--- GIVEN DATA Enclosed Below ---
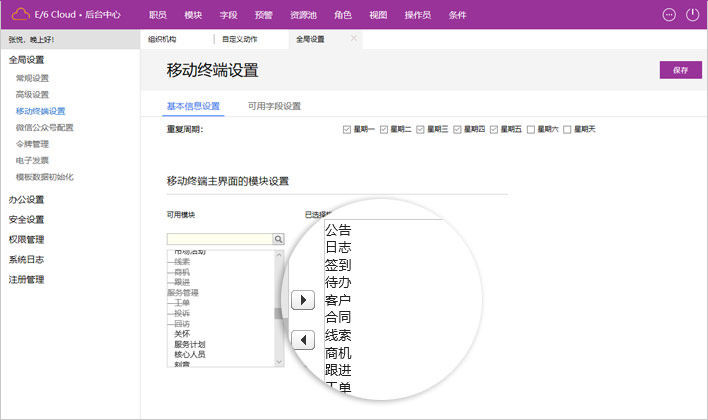
Task: Click scroll-up arrow of available modules list
Action: pyautogui.click(x=279, y=253)
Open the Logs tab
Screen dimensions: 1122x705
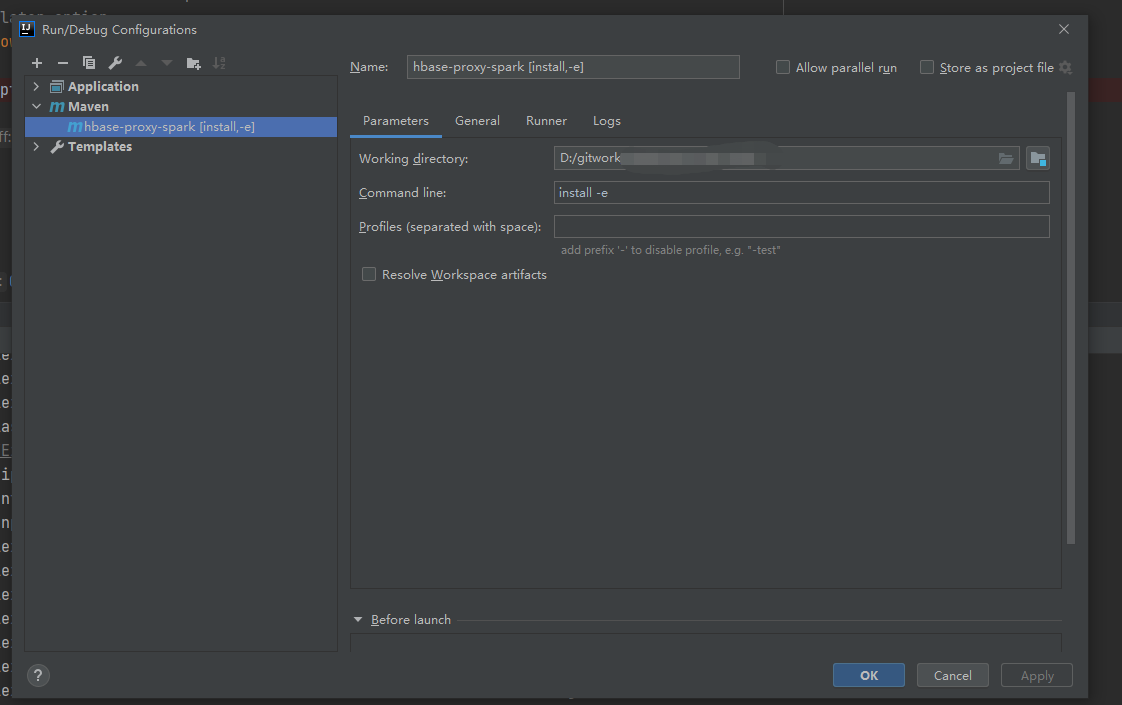[606, 120]
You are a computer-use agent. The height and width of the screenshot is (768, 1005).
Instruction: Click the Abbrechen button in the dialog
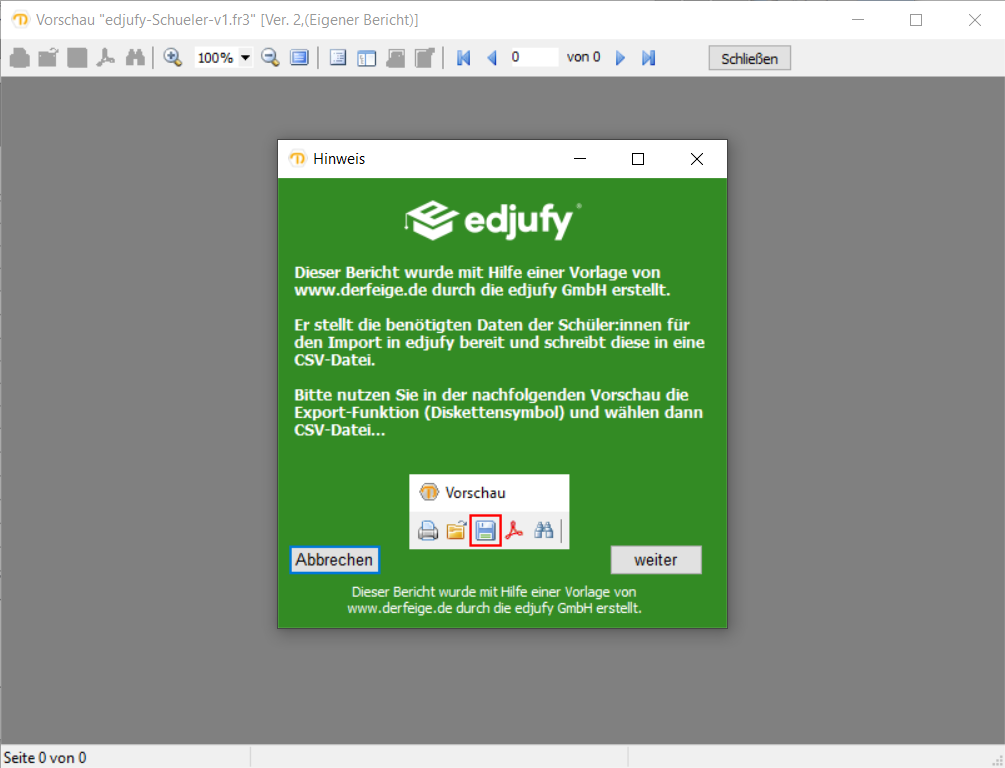click(x=334, y=560)
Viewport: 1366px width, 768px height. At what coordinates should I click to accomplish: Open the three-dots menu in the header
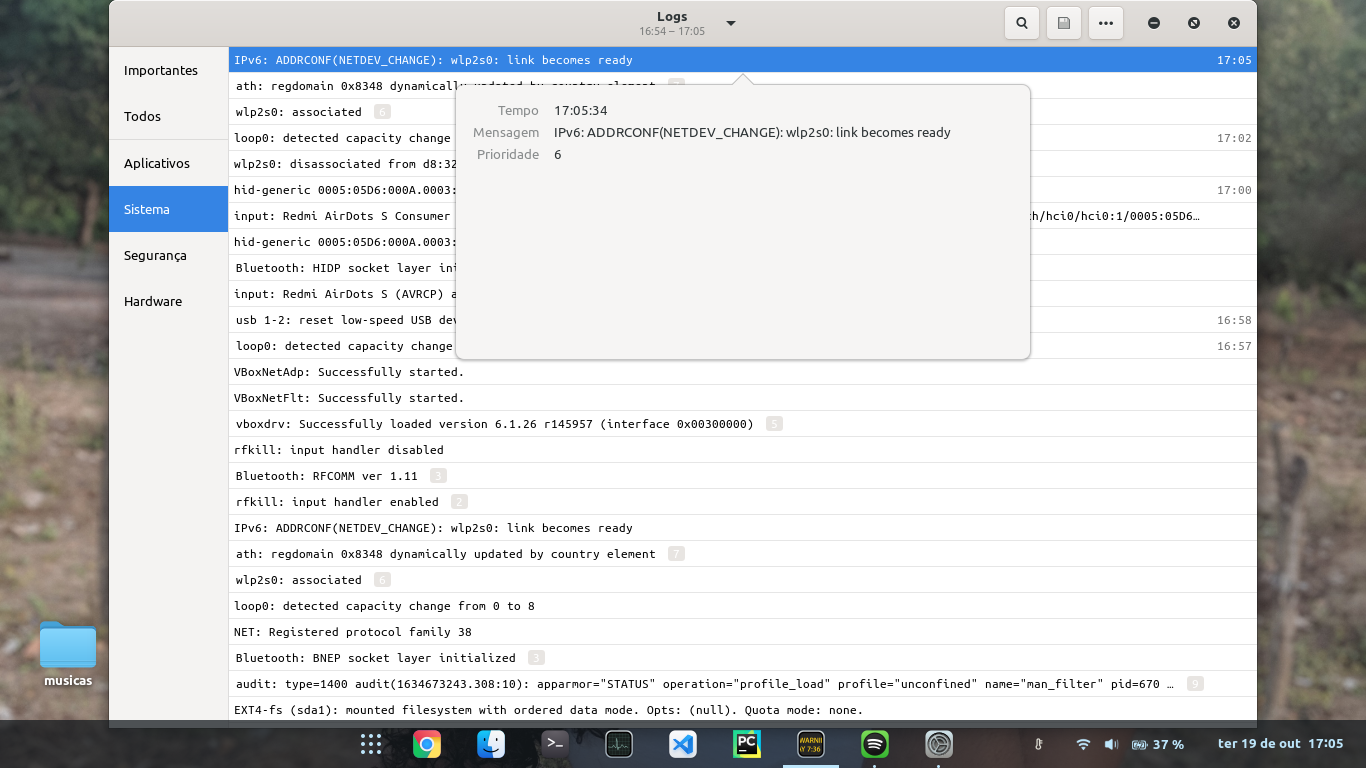click(1105, 23)
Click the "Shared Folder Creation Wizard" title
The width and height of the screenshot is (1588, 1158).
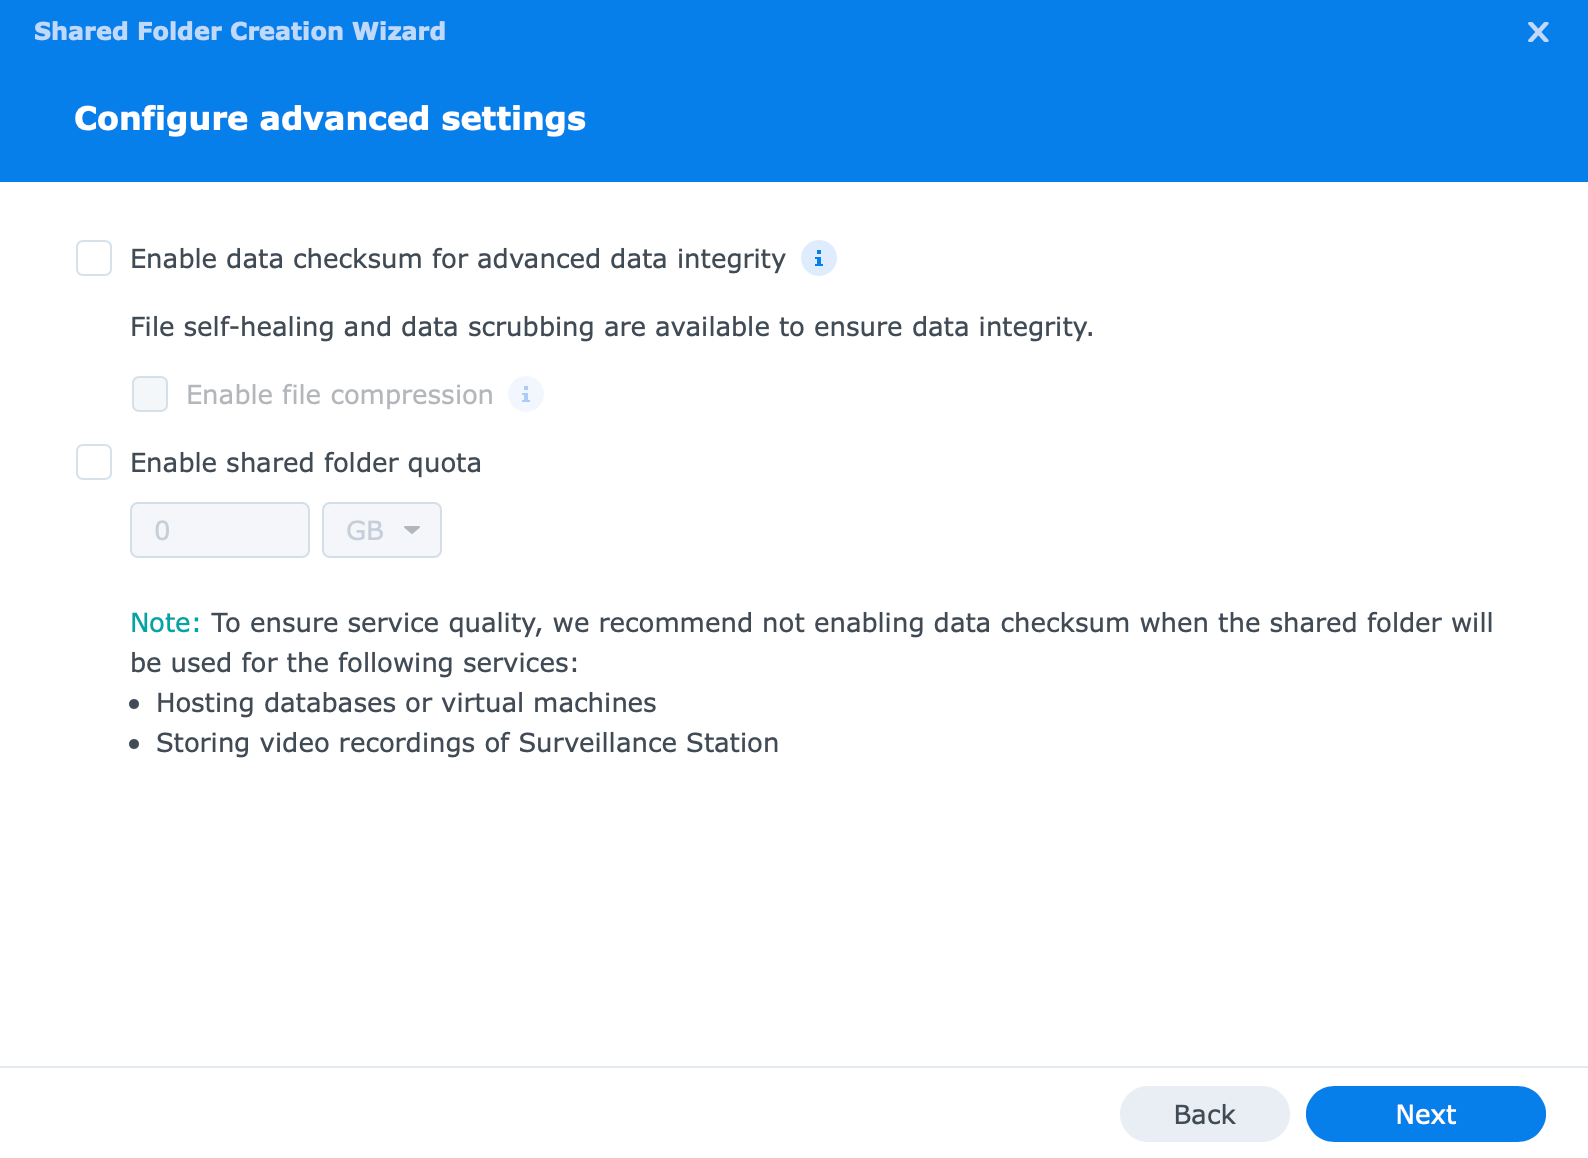pos(240,31)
--- End of Enclosed GIVEN DATA ---
The response should be the lines from the one containing "Instruction: Click the" through the final line of the records, reproduced exactly and with every picture left out.

TASK RESPONSE:
Instruction: Click the Abbrechen button in the dialog
click(x=334, y=560)
Viewport: 1366px width, 768px height. At what coordinates should I click to accomplish: Open the three-dots menu in the header
click(1105, 23)
Click the "Shared Folder Creation Wizard" title
The width and height of the screenshot is (1588, 1158).
pos(240,31)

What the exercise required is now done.